Corona und die Kaderplanung – bleibt alles bei den Alten?

In diesen Zeiten, in denen der Ball ruht, hat man viel Zeit, über seinen Herzensverein nachzudenken. Ich zum Beispiel lese alles, manchmal auch doppelt, was ich zum FCSP finden kann, und sei es nur um den omnipräsenten Corona-Nachrichten zu entgehen. Dummerweise haben die meisten Nachrichten, die unseren Verein betreffen, auch mit dem Corona-Virus und dessen Auswirkungen zu tun.

Photo credit: A.Davey on VisualHunt.com / CC BY-NC-ND

Manche davon, wie bspw. der Artikel in der Mopo, der sich mit „zehn auslaufenden Verträgen“ beschäftigt, regen meine Phantasie an. Und in dieser komme ich zu einem anderen Schluß, als die Mopo.

Unterm Strich sieht es selbst bei defensiver Schätzung so aus, als bräuchte St. Pauli mindestens eine Handvoll neuer Säulen plus den einen oder anderen Perspektivspieler, will man die Ziele höher stecken als bisher.

Mopo.de

Der Fußball Transfermarkt wankt

Wird die Saison verspätet zu Ende gespielt, wie es derzeit zu vermuten ist, dann wird Corona im internationen Fußball tiefe wirtschaftliche Spuren hinterlassen haben. Da wirken dann Beharrungskräfte, die kaum jemand für möglich halten würde: Spieler, die einen laufenden Vertrag haben, werden einen Teufel tun, den Verein zu wechseln. Vereine, die laufende Verträge haben, werden dasselbe tun – an ihren Spielern, vielleicht auch denen, die sie vorher abgeben wollten, festhalten.
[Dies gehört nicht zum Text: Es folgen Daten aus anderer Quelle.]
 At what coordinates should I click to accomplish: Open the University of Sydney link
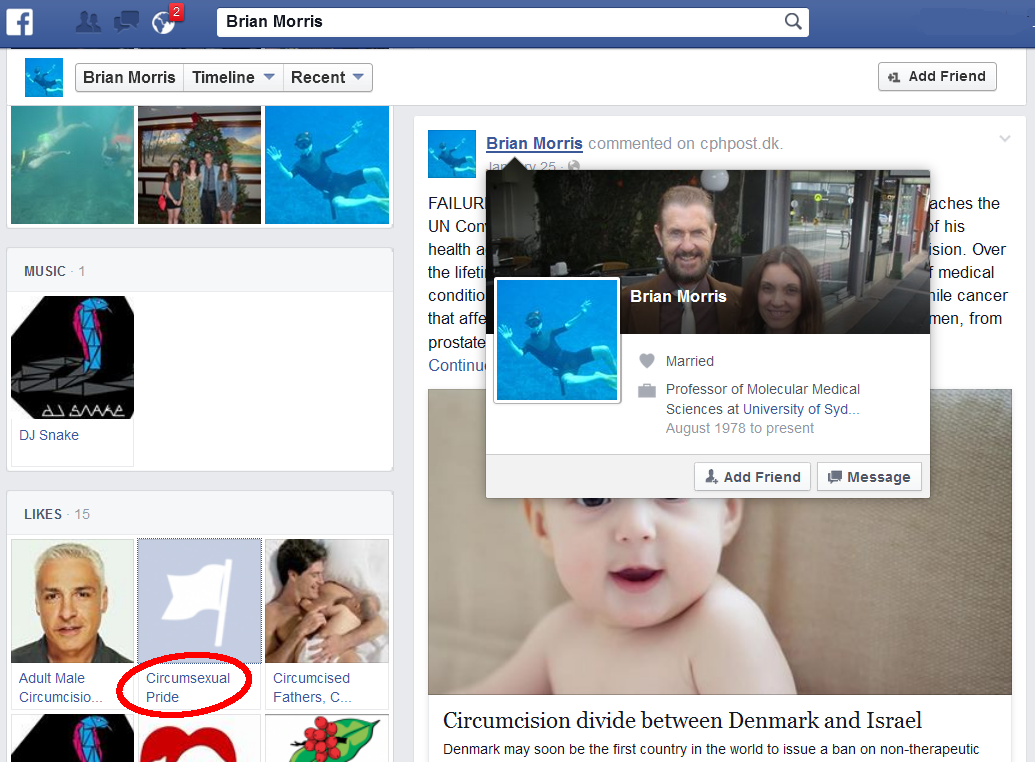point(801,409)
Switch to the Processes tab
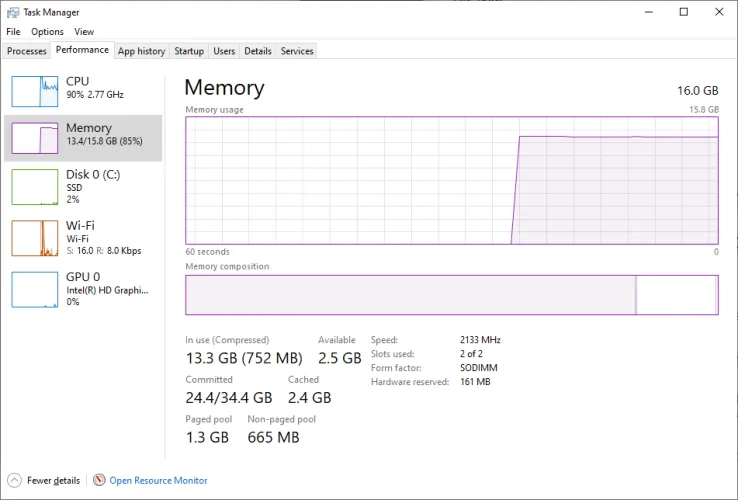This screenshot has width=738, height=500. (26, 51)
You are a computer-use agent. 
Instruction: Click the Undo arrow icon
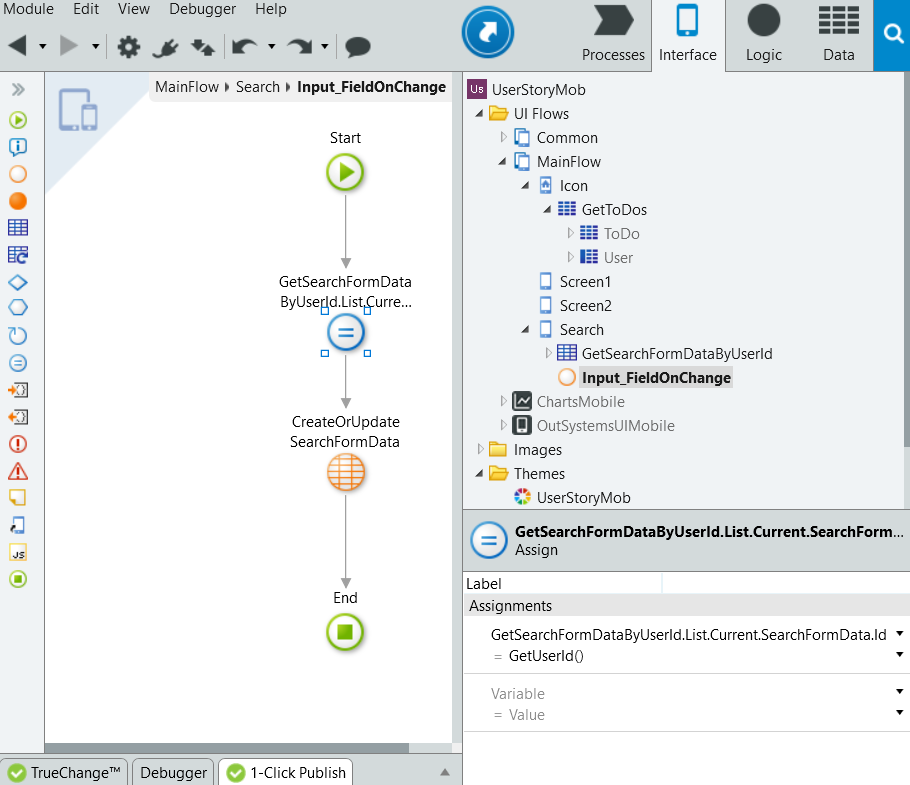pos(246,47)
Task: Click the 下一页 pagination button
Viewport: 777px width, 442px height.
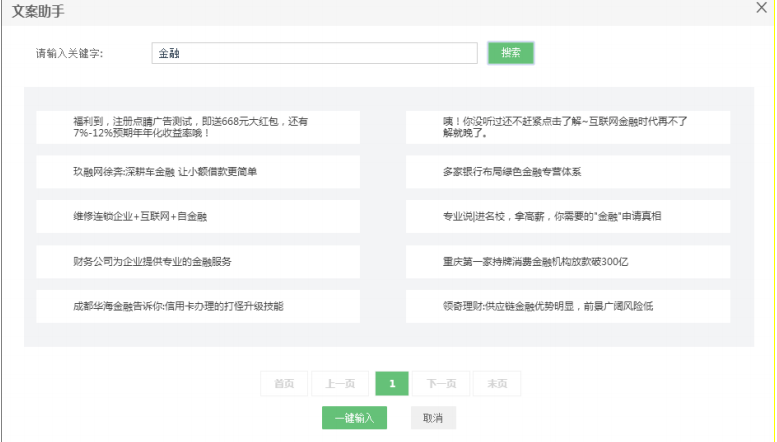Action: pos(441,384)
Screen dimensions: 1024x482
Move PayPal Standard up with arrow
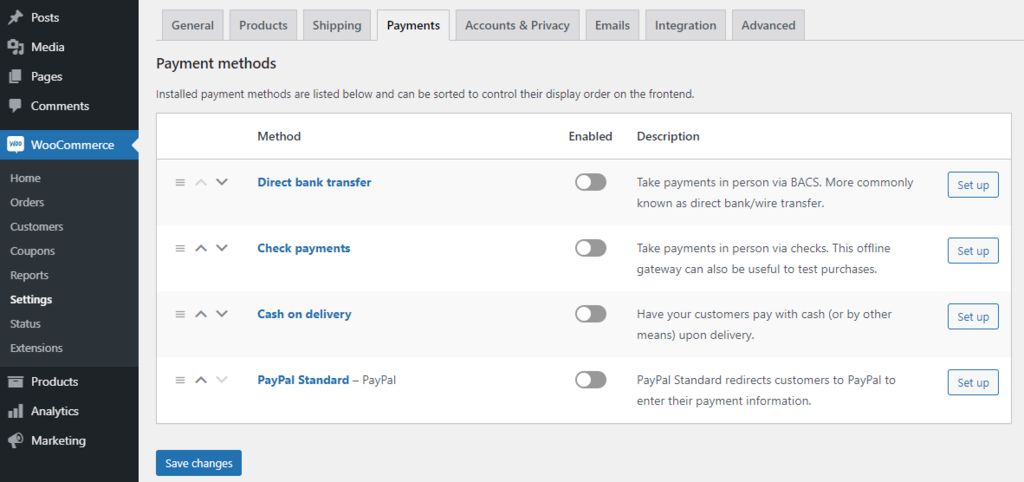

Kontinuität als Chance: lasst sie spielen, die Boys in Brown

Dabei könnte das erzwungene Festhalten an einem Team, an einer Gruppe Fußballern auch dieser Glücksfall sein, den eben nur eine besondere Situation erschaffen kann. Bricht der Markt zusammen, oder kühlt sich spürbar ab, bleiben alle Spieler zusammen. Das hatten wir in der Vergangenheit erst einmal, als sich die Truppe um Boll, Bruns und Co. von der dritten in die erste Liga boxte. Als verschworener Haufen, den das Team des FC St. Pauli später nie wieder war.

Ich traue den jetztigen Boys in Brown zu, aus dieser Krise als sportliche Gewinner hervor zu gehen.

Der FC St. Pauli bekommt einen kompletten Kader voll 2020/21

Stammspieler mit einem laufenden Vertrag:

  • Robin Himmelmann (bis 2021)
  • Daniel Buballa (2021)
  • Luca Zander (2023)
  • Finn Ole Becker (2022)
  • Rico Benatelli (2022)
  • Ryo Miyaichi (2021)
  • Henk Veerman (2021)

Derzeit verletzte Stammspieler:

  • Christopher Avevor (2023)
  • Christian Conteh (2021)

Spieler aus der zweiten Reihe mit Vertrag

  • Kevin Lankford (2022)
  • Luis Coordes (2021)
  • Boris Tashchy (2022)
  • hinzu kommen die beiden ehemaligen Leistungsträger Christopher Buchtmann (2022) und Marvin Knoll (2022).

Spieler, deren Verträge auslaufen, die aber durch Corona zum Bleiben überredet werden könnten:

Jan Philipp Kalla: nie war er so wertvoll. Das Schnüffelstück zwischen Fanschaft, Vereinskultur und Profikader könnte der Katalysator für eine Entwicklung sein, aus der eine Gruppe zu einem echt stpaulianischem Team wird.

Östigard und Lawrence: Ja, die möchte ich auch behalten. Vielleicht zwingt Corona ja ihre Heimatvereine dazu, die Leihe zu verlängern. Beiden nehme ich ab, dass sie mit Wonne bleiben würden. Sportlich wäre das ohnehin eine Wucht. Das Gleiche gilt für Viktor Gyökeres.

Diamantakos: Ich bin mir nicht sicher, ob er will. Wenn ja, dann sei herzlich willkommen in diesem Haufen der Gestrandeten :)

Here to stay

Es mag sein, dass mir meine Phantasie gerade Streiche spielt, aber ich wünschte mir, dass Jos Luhukay ebenfalls an dieser Situation wächst. Wenn es keine Alternativen „zu kaufen“ gibt, dann geht er vielleicht den Weg weiter, den wir ihm in unseren letzten Podcasts ans Herz gelegt haben: den Weg der Teambildung – mit den Boys in Brown, die da sind – und die nu da bleiben.